* What is required *
Give the records from the line containing "Click the New Page (新建页面) button" through the end of the records as a two-column CSV with the headers instruction and answer. Use one row per record, put each field in quotation marks, and replace line breaks with spaces.

Collected data
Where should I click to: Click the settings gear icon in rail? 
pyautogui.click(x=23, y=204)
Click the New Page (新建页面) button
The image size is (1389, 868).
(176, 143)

* Answer to this task *
instruction,answer
"Click the New Page (新建页面) button The image size is (1389, 868).","(176, 143)"